→ **Exercise 1**:
Using the text on the film Silent Love, answer each question.
(a) Who composed the music for the film?
(b) What is the film's running time?
(c) What kind of characters do Ryosuke Yamada and Minami Hamabe play?
→ **Exercise 2**: Carry on the text on the film Silent Love from its final sentence.

→ **Document text**:
============================================================
- Directed by: Eiji Uchida [ja]
- Written by: Eiji Uchida; Yukiko Manabe [ja];
- Produced by: Tsuyoshi Matsushita [ja]; Kazuhiro Yokoyama; Hiromasa Tamai; Tomoharu Kusunoki;
- Starring: Ryosuke Yamada; Minami Hamabe;
- Cinematography: Shin'ya Kimura [ja]
- Music by: Joe Hisaishi
- Production company: Gaga Corporation [ja]
- Distributed by: Gaga Corporation
- Release date: January 26, 2024;
- Running time: 116 minutes
- Country: Japan
- Language: Japanese

= Silent Love (2024 film) =

Silent Love (サイレントラブ, Sairento Rabu) is a 2024 Japanese film directed by Eiji Uchida. The film stars Ryosuke Yamada and Minami Hamabe as a mute man and blind woman who grow close despite their disparate backgrounds. The film was released in Japan on January 26, 2024.
============================================================
(Items listed in a dataset)
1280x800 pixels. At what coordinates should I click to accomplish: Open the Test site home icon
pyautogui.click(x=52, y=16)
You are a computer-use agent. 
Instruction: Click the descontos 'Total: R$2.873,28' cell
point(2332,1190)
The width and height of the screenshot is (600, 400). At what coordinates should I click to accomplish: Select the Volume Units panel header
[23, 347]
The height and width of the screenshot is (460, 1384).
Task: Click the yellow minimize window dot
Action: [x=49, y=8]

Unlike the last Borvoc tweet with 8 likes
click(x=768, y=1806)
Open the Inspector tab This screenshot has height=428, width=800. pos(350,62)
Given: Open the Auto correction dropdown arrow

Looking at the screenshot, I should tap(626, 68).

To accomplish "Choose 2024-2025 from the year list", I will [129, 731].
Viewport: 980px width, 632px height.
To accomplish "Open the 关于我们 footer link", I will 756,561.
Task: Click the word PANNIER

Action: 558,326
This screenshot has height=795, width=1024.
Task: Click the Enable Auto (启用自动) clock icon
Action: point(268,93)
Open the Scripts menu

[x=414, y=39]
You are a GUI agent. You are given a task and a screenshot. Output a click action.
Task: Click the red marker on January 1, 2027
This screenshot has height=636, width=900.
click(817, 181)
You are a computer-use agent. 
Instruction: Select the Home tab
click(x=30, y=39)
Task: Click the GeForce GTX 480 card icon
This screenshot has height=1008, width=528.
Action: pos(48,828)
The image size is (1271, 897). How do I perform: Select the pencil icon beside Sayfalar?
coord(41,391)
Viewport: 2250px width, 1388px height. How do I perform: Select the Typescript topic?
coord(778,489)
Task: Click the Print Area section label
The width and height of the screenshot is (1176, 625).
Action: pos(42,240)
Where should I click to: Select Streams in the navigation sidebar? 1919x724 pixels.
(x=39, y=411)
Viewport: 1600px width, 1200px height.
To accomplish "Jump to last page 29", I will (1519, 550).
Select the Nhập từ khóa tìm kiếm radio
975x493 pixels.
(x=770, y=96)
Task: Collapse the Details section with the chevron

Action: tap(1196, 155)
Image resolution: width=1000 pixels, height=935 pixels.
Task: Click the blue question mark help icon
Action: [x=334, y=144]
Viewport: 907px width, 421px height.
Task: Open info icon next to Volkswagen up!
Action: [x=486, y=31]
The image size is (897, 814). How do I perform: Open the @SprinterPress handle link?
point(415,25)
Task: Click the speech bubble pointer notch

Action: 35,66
============================================================
→ **Answer space 1**:
(a) Joe Hisaishi
(b) 116 minutes
(c) A mute man and a blind woman who grow close despite their disparate backgrounds

→ **Answer space 2**:
==Plot==
Aoi works as a custodian at the Yokohama College of Music. He is unable to speak after being stabbed in the throat while saving a friend, killing the assailant. One day, he saves a bandaged student, Mika, from jumping off the roof, and she leaves behind a chime. After being hit by a car and losing her eyesight, Mika is despondent about her piano career. Aoi encounters Mika again as she visits an old lecture hall to practice, helping her to access it, and she thinks him to be another piano student. After undergoing eye surgery and feeling less numbness in her arms, Mika is determined to continue her pursuit of becoming a pianist.

Yuma is a man of upper-class upbringing that idly plays the piano and is deep in gambling debt at a casino. Aoi makes an arrangement with him to play the piano in his place in return for payment. As Mika requests Aoi to hear more of this playing, Aoi takes on a night job at a junkyard. One day, the three take a day trip together, and Mika reveals to Yuma that she knew he was the piano player all along. Aoi walks in on Yuma kissing Mika, and he is heartbroken.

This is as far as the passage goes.